Its not a thought crime at that point in the drive thru though. You can complain about someone sitting in the parking lot of a bar and passing out. Sure I get that argument. This one ain't it though. I'd be an advocate for allowing a car on but you're in the back seat. The atl guy isnt the example to use to pound that table.
 

The more things change, the more they stay the same?

Founded in 1865, the Ku Klux Klan (KKK) extended into almost every southern state by 1870 and became a vehicle for white southern resistance to the Republican Party’s Reconstruction-era policies aimed at establishing political and economic equality for black Americans. Its members waged an underground campaign of intimidation and violence directed at white and black Republican leaders. Though Congress passed legislation designed to curb Klan terrorism, the organization saw its primary goal–the reestablishment of white supremacy–fulfilled through Democratic victories in state legislatures across the South in the 1870s.

https://www.history.com/topics/reconstruction/ku-klux-klan
 
Its not a thought crime at that point in the drive thru though. You can complain about someone sitting in the parking lot of a bar and passing out. Sure I get that argument. This one ain't it though. I'd be an advocate for allowing a car on but you're in the back seat.
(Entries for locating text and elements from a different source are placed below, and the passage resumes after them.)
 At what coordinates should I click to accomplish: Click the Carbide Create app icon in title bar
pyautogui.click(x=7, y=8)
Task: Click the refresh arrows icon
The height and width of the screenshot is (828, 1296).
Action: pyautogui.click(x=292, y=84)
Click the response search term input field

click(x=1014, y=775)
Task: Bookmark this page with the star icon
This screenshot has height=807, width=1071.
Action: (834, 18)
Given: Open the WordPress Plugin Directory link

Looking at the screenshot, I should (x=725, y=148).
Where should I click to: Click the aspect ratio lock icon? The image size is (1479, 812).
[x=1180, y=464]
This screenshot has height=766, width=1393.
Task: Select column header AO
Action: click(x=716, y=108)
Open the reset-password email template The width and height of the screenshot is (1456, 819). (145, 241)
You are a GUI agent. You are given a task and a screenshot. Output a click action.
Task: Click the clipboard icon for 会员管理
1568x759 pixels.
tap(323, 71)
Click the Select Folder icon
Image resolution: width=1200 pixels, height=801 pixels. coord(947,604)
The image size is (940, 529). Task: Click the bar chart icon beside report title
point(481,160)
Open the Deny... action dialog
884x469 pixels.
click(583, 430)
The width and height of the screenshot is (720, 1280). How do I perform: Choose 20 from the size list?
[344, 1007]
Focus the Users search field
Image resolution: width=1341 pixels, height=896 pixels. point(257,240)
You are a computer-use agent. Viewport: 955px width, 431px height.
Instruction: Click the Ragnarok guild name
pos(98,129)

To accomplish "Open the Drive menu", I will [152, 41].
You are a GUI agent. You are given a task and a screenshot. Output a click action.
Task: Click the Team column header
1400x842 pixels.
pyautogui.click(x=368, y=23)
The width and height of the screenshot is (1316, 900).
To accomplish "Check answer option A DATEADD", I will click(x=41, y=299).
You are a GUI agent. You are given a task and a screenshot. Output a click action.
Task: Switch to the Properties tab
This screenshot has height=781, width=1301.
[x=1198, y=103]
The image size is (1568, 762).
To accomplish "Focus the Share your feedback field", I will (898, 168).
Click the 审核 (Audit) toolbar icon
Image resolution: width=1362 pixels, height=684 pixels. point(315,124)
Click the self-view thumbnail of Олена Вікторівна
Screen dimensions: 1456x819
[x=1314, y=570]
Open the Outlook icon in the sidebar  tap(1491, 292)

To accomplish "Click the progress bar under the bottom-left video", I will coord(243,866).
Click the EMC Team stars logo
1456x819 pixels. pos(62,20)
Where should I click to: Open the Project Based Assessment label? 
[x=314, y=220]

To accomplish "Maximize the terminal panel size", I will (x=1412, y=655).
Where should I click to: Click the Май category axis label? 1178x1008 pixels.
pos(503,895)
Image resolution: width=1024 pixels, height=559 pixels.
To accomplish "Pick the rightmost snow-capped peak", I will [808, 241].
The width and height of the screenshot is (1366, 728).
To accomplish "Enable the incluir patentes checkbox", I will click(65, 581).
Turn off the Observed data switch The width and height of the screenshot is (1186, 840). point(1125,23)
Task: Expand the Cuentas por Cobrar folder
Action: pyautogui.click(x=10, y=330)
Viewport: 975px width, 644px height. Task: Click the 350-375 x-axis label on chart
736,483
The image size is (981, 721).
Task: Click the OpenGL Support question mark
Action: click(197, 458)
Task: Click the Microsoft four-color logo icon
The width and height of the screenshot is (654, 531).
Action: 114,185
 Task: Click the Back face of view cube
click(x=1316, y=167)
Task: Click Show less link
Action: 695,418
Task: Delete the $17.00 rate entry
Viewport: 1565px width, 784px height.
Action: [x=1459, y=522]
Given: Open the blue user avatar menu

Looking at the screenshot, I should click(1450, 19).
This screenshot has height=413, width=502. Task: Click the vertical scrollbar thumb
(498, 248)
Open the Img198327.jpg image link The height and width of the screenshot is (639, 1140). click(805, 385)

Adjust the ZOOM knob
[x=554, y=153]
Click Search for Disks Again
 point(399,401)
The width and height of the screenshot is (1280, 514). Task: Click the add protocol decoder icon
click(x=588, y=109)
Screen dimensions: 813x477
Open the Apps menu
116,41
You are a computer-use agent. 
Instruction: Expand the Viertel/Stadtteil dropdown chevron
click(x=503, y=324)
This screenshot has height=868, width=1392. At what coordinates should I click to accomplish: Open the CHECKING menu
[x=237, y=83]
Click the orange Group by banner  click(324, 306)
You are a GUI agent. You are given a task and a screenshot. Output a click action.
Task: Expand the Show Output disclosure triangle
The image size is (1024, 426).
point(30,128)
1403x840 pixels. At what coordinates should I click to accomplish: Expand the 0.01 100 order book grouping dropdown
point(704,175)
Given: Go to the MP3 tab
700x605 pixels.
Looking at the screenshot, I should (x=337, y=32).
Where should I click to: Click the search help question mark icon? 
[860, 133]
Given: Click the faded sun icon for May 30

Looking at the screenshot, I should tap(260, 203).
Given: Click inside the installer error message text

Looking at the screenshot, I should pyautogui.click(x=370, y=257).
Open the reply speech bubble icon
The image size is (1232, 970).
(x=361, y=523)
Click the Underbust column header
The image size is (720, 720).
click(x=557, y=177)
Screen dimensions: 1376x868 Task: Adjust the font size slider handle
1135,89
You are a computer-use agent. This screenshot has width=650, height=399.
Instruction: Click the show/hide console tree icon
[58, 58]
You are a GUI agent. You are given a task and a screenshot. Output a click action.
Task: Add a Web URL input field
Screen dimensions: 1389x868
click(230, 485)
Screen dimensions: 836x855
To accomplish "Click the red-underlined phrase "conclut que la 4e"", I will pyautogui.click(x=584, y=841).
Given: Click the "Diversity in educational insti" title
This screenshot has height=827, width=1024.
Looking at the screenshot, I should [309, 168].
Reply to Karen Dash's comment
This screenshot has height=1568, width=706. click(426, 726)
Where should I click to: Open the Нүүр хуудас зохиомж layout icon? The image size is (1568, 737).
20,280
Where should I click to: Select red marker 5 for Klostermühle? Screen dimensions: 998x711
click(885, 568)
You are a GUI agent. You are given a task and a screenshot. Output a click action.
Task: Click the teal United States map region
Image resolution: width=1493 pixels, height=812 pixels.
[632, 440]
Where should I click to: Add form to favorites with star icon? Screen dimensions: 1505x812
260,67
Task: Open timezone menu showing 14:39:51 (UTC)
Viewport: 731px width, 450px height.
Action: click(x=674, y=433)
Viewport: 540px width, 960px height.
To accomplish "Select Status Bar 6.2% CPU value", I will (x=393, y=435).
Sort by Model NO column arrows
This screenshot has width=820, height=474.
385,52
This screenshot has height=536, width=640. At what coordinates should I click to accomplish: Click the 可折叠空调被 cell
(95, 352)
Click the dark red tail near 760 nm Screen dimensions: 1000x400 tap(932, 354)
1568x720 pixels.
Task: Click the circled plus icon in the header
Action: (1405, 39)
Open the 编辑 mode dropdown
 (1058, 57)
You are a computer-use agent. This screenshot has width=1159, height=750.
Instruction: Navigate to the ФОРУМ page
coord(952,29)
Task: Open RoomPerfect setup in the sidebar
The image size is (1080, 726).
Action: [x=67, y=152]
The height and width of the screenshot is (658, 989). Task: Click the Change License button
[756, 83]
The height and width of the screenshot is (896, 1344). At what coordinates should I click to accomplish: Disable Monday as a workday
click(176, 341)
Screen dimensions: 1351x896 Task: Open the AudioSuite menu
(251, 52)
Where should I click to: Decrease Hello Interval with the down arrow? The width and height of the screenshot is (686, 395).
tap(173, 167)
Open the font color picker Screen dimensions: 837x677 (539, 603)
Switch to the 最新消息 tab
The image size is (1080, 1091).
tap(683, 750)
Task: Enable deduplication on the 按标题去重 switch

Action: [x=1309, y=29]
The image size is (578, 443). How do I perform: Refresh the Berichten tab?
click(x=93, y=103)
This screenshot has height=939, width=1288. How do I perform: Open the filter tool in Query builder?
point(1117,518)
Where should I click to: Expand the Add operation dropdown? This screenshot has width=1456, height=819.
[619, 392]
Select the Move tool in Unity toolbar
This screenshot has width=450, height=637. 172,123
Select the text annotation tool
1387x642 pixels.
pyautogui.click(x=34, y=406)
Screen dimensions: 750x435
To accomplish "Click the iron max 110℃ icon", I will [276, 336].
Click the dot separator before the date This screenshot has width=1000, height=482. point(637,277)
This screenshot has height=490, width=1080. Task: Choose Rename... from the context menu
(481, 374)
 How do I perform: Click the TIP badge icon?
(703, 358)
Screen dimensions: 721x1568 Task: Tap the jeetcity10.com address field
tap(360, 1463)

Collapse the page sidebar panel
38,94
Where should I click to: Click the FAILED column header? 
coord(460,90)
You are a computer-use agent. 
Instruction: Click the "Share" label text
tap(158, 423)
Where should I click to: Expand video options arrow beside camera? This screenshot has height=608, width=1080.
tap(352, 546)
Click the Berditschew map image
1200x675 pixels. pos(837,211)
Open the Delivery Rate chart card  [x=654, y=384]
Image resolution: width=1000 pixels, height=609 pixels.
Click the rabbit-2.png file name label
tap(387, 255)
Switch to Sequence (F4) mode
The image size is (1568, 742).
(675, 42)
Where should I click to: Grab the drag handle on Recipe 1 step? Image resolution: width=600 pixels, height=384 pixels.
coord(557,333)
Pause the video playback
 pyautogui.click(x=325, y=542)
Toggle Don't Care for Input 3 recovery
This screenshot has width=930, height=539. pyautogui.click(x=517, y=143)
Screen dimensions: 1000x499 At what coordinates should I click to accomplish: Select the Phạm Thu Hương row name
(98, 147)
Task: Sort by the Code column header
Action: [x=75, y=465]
The atl guy isnt the example to use to pound that table.
Again... Look at the post I replied to. That was what I was complaining about...the law. You guys just went ahead and figured that my disagreement with "any time" was actually a disagreement with "this time".
 
Again... Look at the post I replied to. That was what I was complaining about...the law. You guys just went ahead and figured that my disagreement with "any time" was actually a disagreement with "this time".
You linked it here:

"But if they need a thought crime law to convict him for what he'd done in the past (to get to that drive through), they're too lazy to do their jobs as investigators."